Pocas horas antes de forcejear con el viento para terminar dejándome arrastrar sobre el hielo, alguien me diría que su manera de hacer escultura consistía en estar colocada de una forma. Así como las teorías del arte de principios del siglo pasado se centraban en investigar cómo tendemos a cerrar o completar formas abiertas, otorgándoles una estabilidad que no tienen, yo sigo intentando encontrar un argumento que una estas dos situaciones: el placer, también el miedo, por la pérdida momentánea de control de mi propio cuerpo y la adaptación de diferentes objetos hacia un objetivo común.
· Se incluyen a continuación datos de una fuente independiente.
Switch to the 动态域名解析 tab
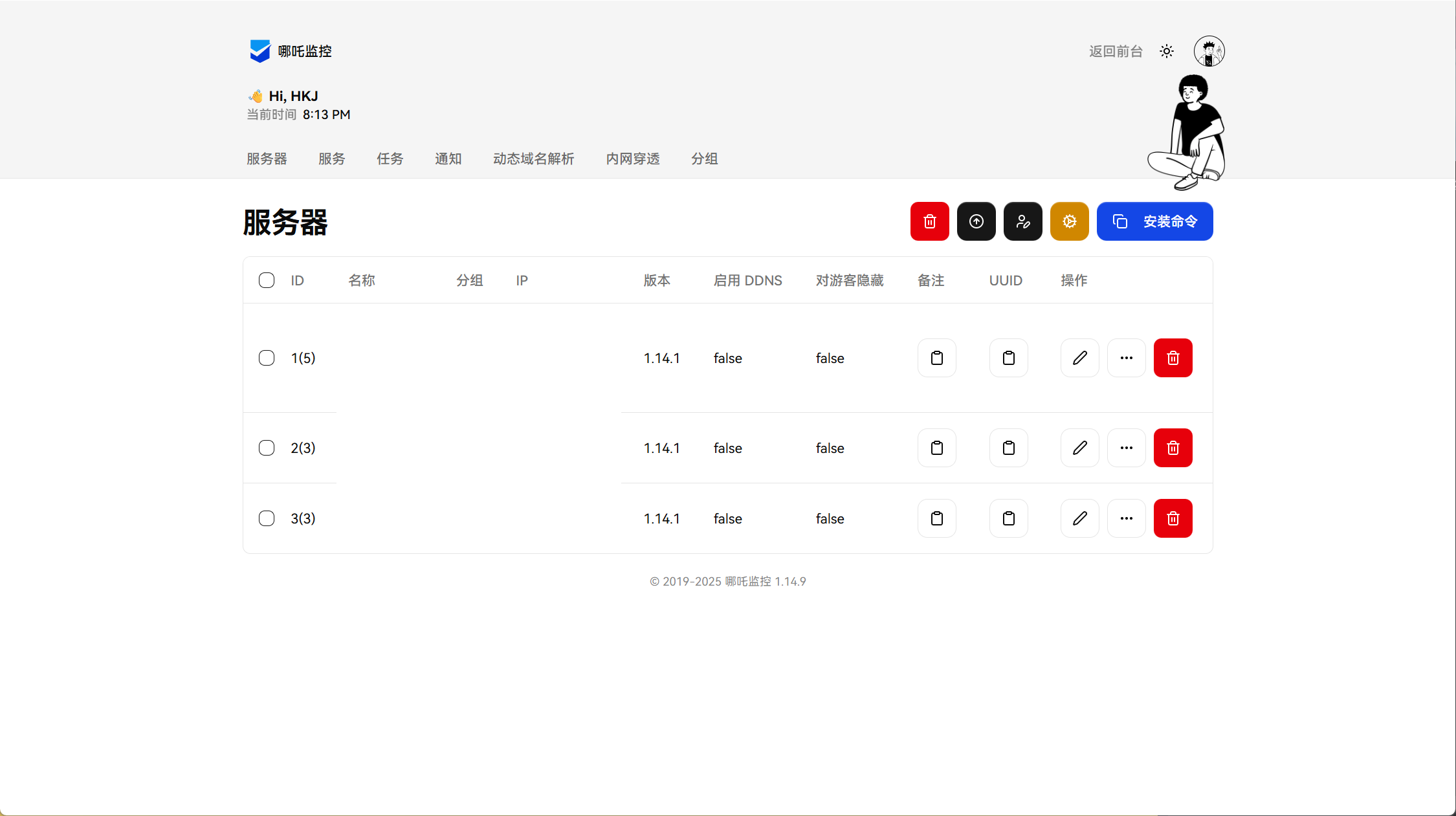Viewport: 1456px width, 816px height. pos(533,159)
Aunque evité más de una caída durante mi trayecto en el viento, recuerdo que sí abrí la boca y cerré los puños, sintiendo cómo la tensión de mi cuerpo se ocupaba en

mantenerme de pie pero sin hacerme avanzar hacia delante. Si mi cuerpo fuera hueco y flexible, como el de una bolsa de plástico, quizás hubiera terminado en el mar, llenándome de agua tras dejarme engullir por el viento. Gracias al aumento de la velocidad del viento, terminaría en un impasse relativo, varada durante dos días en un paisaje lunar de lava y nieve. A cambio de no poder deambular de manera segura, descubrí que caminar en línea recta no es tan fiable como parece y que existen lugares donde no es posible reconocer donde empieza una montaña y donde empieza el cielo.

A veces me pregunto cómo sería una relación con el mundo que no estuviese mediada por el lenguaje. Y no tanto porque crea que el lenguaje limita o imponga posibilidades, sino por la curiosidad de mirar algo y no tener un nombre que darle. Que esta incógnita esté inevitablemente producida por el lenguaje lo complica todo aún más. Otras veces simplemente fantaseo con una traducción más fiel del proceso de pensar algo, aunque dudo que la experiencia de esta entropía sea tan fascinante como su enunciado. La manera en cómo el lenguaje nos sujeta y nos deja caer en el proceso de decir algo hace que sus intenciones modifiquen las nuestras. Y aunque dudo que pensar desde una forma en caída libre sea posible, sí creo en los accidentes como parte del sentido y en la transitoriedad de los significados. Que las formas sean menos estables no las hace menos formas o menos significativas.